**What you should do**
Pictures do not belong in the copy. Write out exactly the lines from the one containing "The height and" through the end of the data.
-.-.-
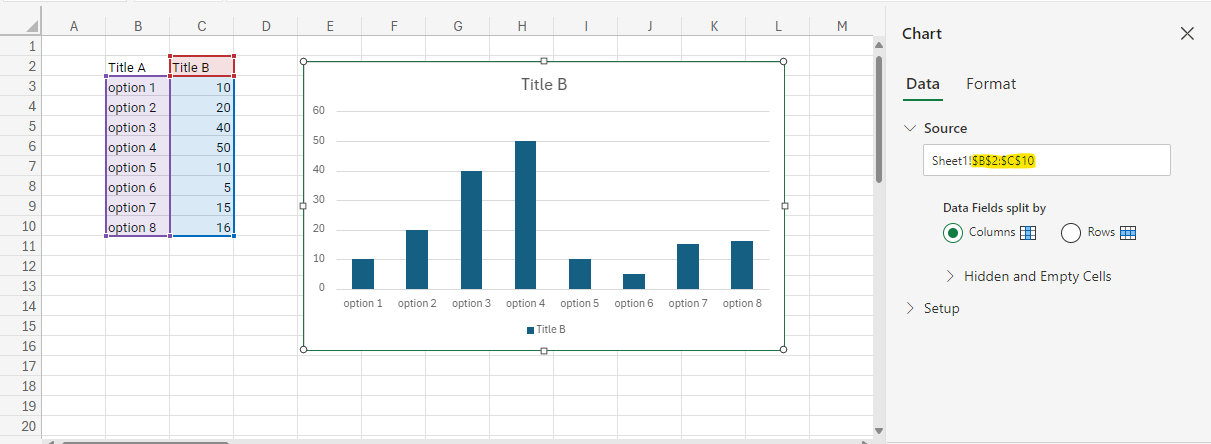Click the Columns grid icon
Image resolution: width=1211 pixels, height=444 pixels.
tap(1027, 233)
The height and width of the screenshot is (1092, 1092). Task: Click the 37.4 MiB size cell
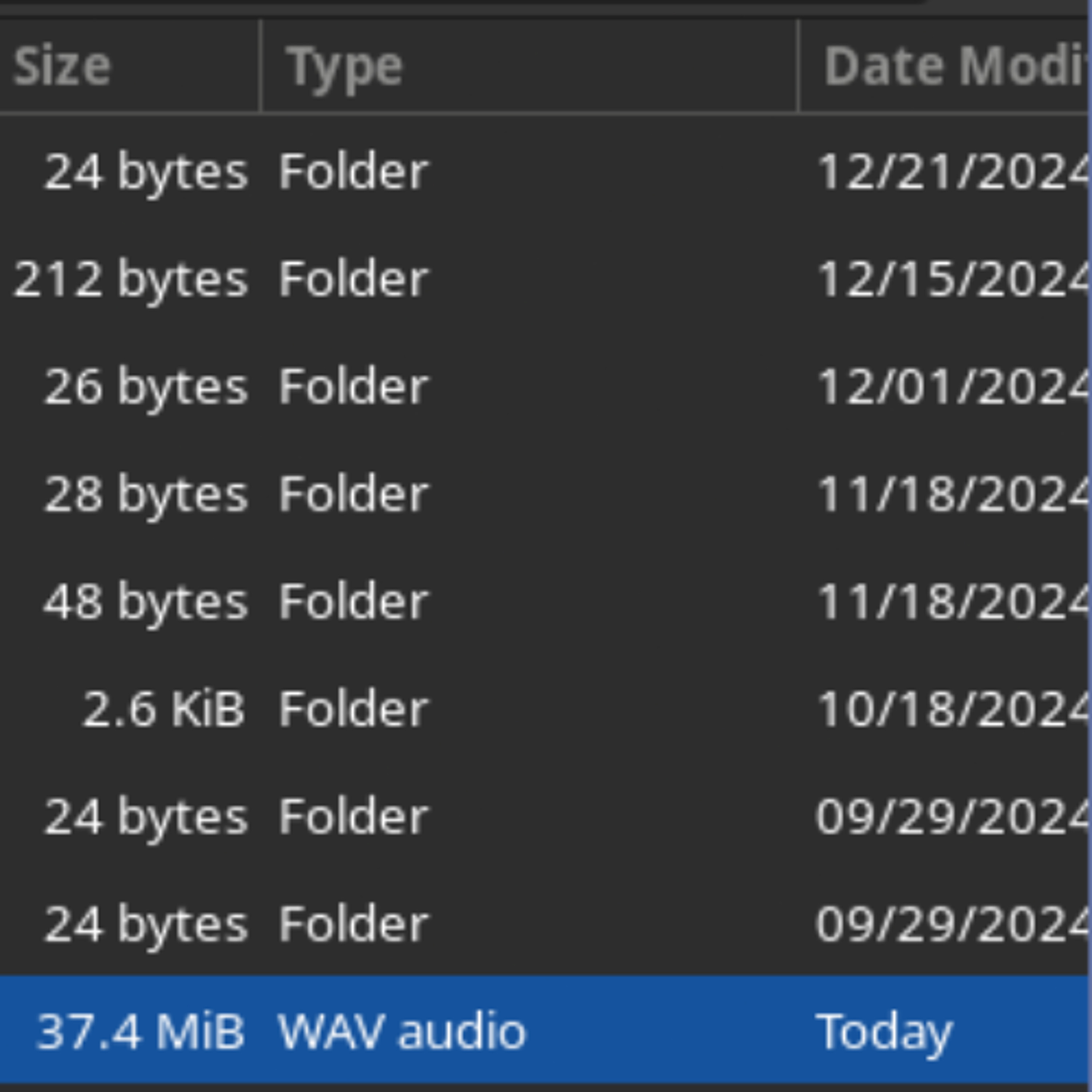(x=141, y=1031)
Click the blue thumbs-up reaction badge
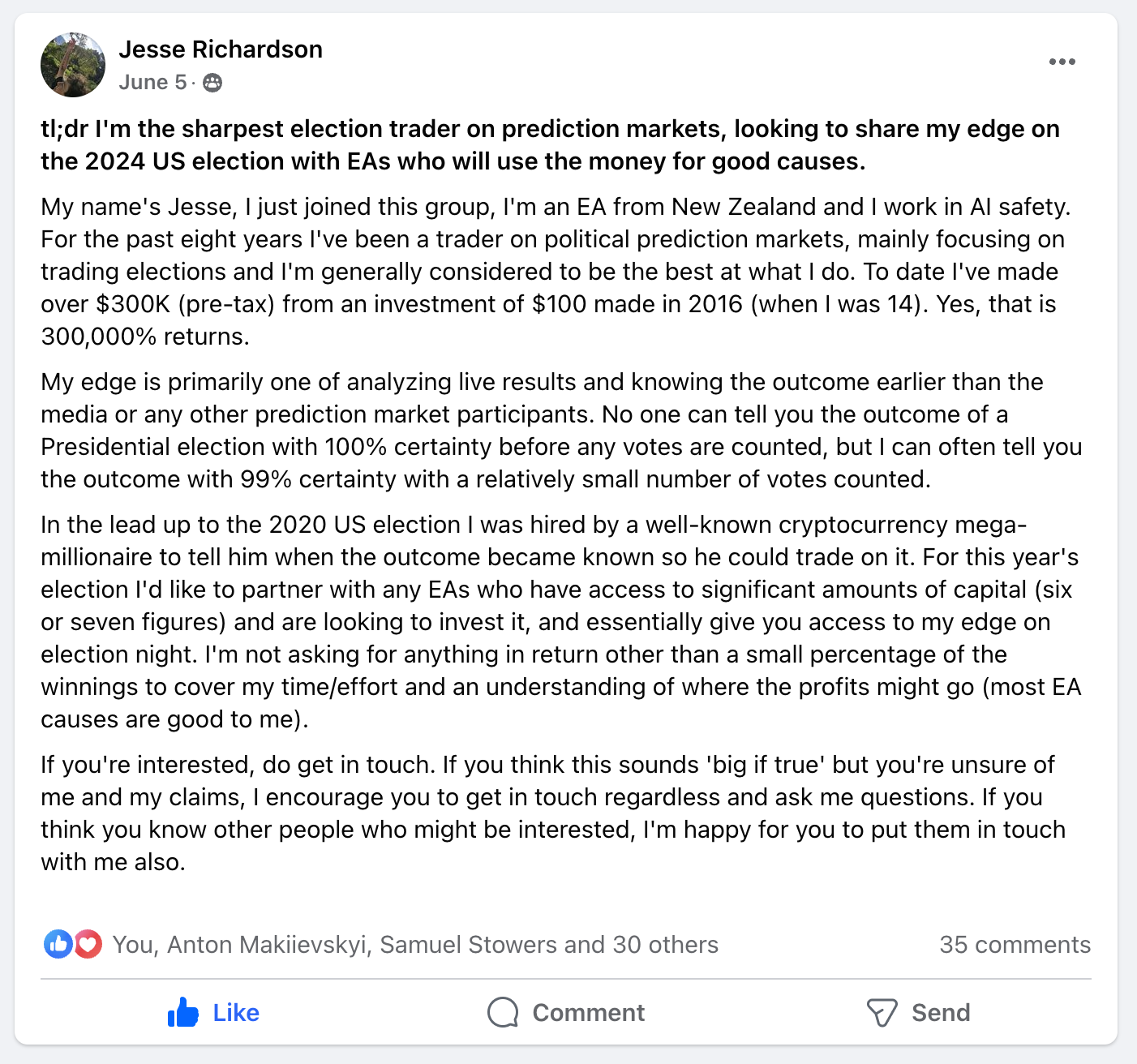 pos(58,944)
-.-.-
**Exercise response**
The height and width of the screenshot is (1092, 1092). Task: Click the 37.4 MiB size cell
(x=141, y=1031)
Click the blue thumbs-up reaction badge
 pos(58,944)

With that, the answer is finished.